What hasn’t changed?
Both DLA and PIP
• are non-means-tested, non-taxable cash benefits
• are benefits you can claim if you’re in or out of work, do voluntary work or are in education or training
• are linked to getting other benefits and support – such as Carer’s Allowance and the Blue Badge scheme; and
• have special rules if you’re terminally ill.
What has changed?
• PIP is for people aged 16 to 64. You can only make a new claim for DLA if you’re under 16.
• PIP isn’t about diagnosing your disability or health condition. PIP is based on how your condition affects you, not on the condition you have.
• If you make a claim for PIP, you’ll need to be assessed by a health professional.

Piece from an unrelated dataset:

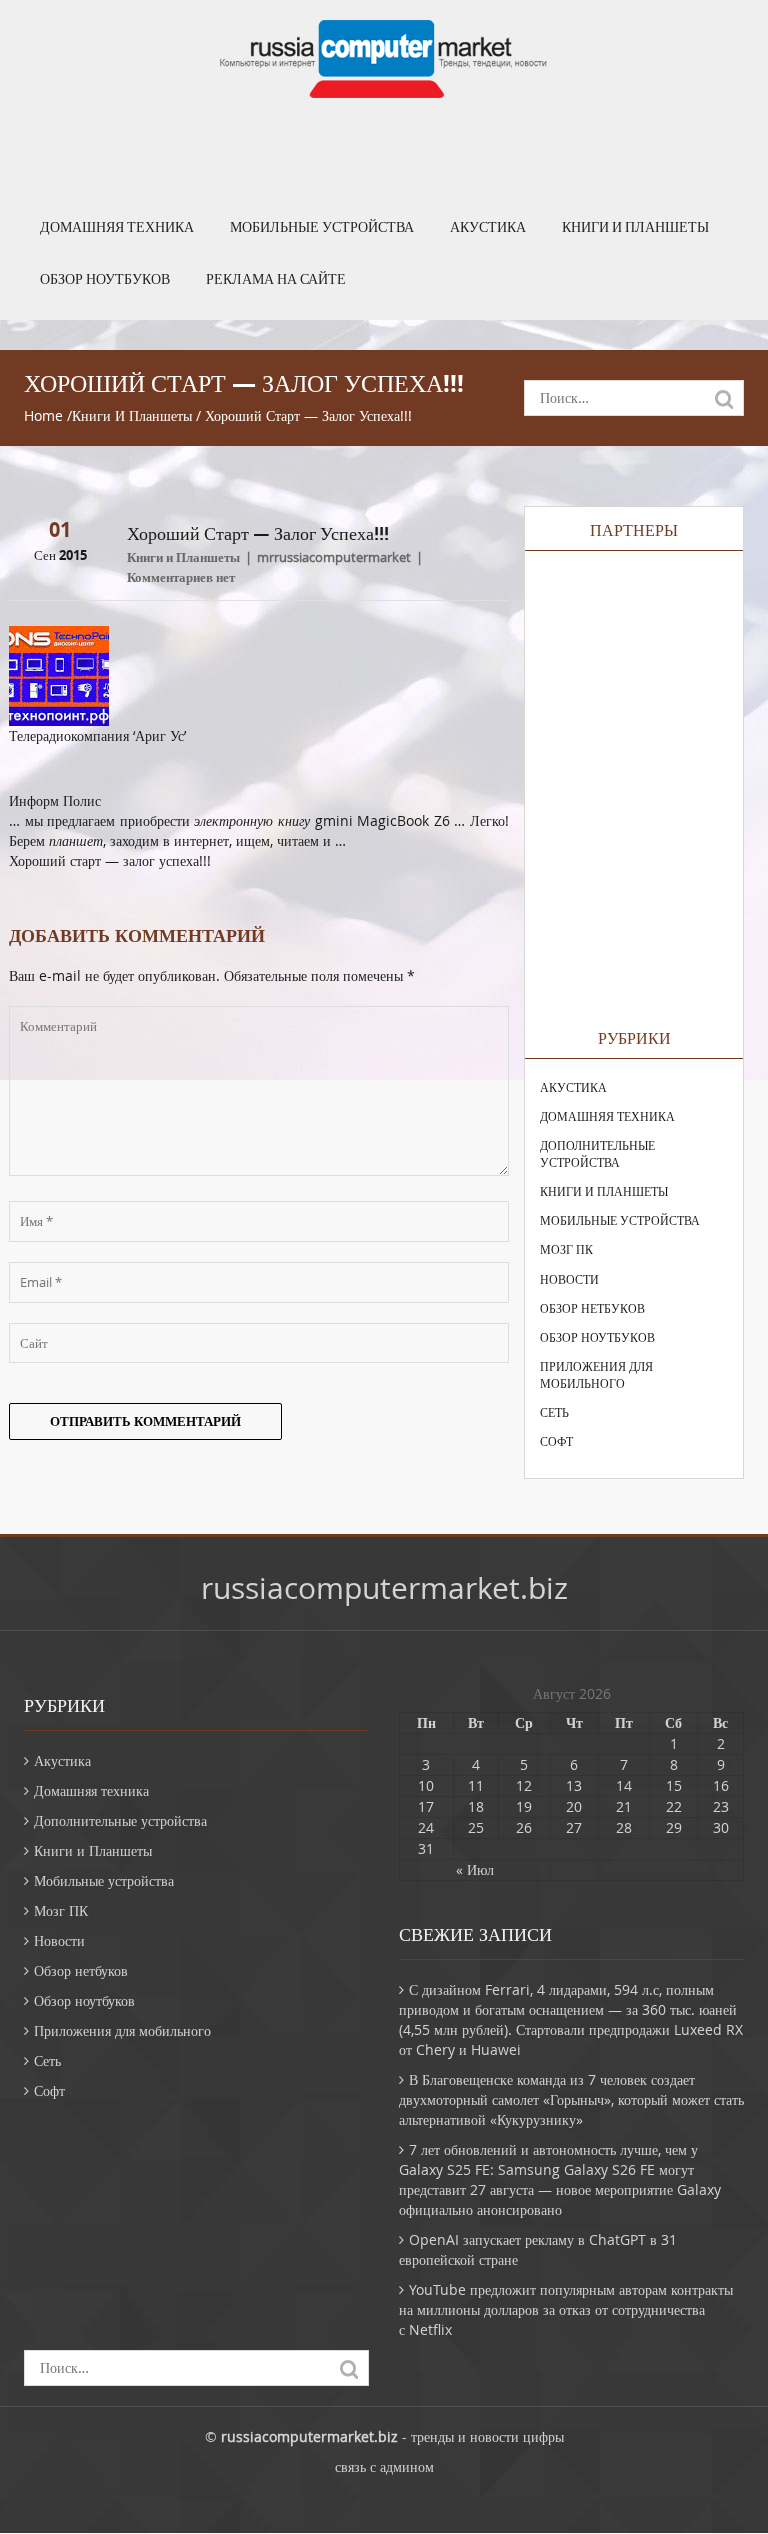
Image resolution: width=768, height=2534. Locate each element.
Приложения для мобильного (596, 1374)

This will usually happen face-to-face.
• PIP is assessed on different criteria to DLA – it has a score-based system that
relates to the help you need, with a list of daily living and mobility activities.

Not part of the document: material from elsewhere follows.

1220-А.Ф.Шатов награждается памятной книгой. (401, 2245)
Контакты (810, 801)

• PIP treats all conditions equally and takes into account mental, intellectual, cognitive and sensory impairments.
• The care component of DLA has three rates of payment and the daily living activity in PIP has two.
• Most PIP awards will be fixed term with a review point built in. That review mechanism will apply even if your condition is permanent, but will not apply if you’re terminally ill.
Disability Living Allowance is ending for people who were born after 8 April 1948 and are aged 16 or over
This will happen even if you have an indefinite or long-term award.
You’ll continue to get DLA until the Department for Work and Pensions (DWP) writes to tell you about when it will end. The letter will invite you to apply for a new benefit called Personal Independence Payment (PIP) and tell you what to do next.
Once you get your letter you’ll have 28 days from the date on the letter to decide whether you want to make a claim for PIP.
As you won’t be able to choose to keep DLA, it’s worth finding out about PIP. Other benefits or services you or your carer get, such as Motability or Carer’s Allowance, may also end or change.
You don’t need to contact us until we write to you unless you need to tell us about a change in how your condition or disability affects you.
You will not be affected by this change and will continue to receive DLA if: • you were born on or before 8 April 1948; or • you are under the age of 16.
For more information about PIP go to: Disability Living Allowance (DLA) - A Guide
What is PIP?
? PIP is intended to help with some of the extra costs caused by long-term health conditions and disabilities. PIP is made up of 2 components (parts): • daily living – for help participating in everyday life; • mobility – for help with getting around.